### EXERCISE PROMPT
In the material below, find each line with the string "computer" and copy it.
=== Section Start ===
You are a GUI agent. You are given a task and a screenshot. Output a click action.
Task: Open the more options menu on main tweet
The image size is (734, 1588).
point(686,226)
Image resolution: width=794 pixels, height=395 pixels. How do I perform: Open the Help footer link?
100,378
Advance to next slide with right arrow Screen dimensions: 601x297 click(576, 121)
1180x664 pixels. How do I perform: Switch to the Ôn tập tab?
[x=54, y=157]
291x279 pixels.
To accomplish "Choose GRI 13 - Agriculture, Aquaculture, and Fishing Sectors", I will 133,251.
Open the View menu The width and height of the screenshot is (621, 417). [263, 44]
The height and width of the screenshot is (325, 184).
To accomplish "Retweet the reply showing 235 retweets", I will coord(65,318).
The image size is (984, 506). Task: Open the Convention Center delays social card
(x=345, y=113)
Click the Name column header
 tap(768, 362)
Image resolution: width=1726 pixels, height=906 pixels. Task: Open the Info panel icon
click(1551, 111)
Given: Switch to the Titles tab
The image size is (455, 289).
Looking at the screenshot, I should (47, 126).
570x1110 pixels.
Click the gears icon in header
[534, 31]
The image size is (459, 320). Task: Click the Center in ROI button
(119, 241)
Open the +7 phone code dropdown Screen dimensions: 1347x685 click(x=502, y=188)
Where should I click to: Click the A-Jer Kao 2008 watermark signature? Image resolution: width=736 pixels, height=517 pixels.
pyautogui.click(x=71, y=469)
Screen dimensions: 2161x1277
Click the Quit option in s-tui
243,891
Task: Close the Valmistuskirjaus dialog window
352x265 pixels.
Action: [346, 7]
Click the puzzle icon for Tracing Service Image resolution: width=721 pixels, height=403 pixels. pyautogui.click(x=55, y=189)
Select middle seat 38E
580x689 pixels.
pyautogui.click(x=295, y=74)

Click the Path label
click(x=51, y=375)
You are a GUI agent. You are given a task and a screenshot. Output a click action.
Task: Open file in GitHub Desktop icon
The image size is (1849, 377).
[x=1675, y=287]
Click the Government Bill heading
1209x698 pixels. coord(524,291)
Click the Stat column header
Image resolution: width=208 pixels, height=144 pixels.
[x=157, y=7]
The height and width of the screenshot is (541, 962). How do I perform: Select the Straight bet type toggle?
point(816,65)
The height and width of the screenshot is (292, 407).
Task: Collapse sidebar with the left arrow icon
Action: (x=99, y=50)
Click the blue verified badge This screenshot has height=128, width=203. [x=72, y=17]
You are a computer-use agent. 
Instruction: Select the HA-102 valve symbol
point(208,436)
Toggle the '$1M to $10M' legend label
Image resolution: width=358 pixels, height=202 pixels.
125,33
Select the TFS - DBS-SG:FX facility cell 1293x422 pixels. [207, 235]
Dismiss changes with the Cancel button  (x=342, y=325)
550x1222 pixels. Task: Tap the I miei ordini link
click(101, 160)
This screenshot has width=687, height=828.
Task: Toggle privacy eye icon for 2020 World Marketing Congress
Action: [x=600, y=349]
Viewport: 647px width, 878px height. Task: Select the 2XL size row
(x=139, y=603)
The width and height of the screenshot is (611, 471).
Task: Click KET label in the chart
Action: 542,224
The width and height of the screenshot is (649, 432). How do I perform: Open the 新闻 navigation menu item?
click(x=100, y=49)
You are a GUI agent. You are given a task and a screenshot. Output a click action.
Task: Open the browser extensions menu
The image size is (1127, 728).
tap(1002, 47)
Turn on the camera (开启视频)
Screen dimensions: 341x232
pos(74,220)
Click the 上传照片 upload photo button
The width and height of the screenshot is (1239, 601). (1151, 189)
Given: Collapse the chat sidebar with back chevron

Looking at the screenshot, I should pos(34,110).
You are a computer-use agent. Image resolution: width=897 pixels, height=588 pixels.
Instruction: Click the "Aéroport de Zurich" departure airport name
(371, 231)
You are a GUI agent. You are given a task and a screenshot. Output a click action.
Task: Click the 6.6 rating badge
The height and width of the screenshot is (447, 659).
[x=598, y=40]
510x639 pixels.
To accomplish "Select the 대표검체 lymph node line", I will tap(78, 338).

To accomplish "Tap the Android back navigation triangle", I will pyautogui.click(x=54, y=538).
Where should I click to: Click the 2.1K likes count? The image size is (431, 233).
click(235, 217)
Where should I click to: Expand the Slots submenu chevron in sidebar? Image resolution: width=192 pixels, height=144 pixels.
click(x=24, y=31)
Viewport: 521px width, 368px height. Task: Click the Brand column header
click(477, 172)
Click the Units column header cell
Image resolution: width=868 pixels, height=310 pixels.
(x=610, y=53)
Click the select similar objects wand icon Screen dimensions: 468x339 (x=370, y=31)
=== Section End ===
### PROBLEM SOLUTION
You are a computer-use agent. 
You are a computer-use agent. Image resolution: width=897 pixels, height=588 pixels.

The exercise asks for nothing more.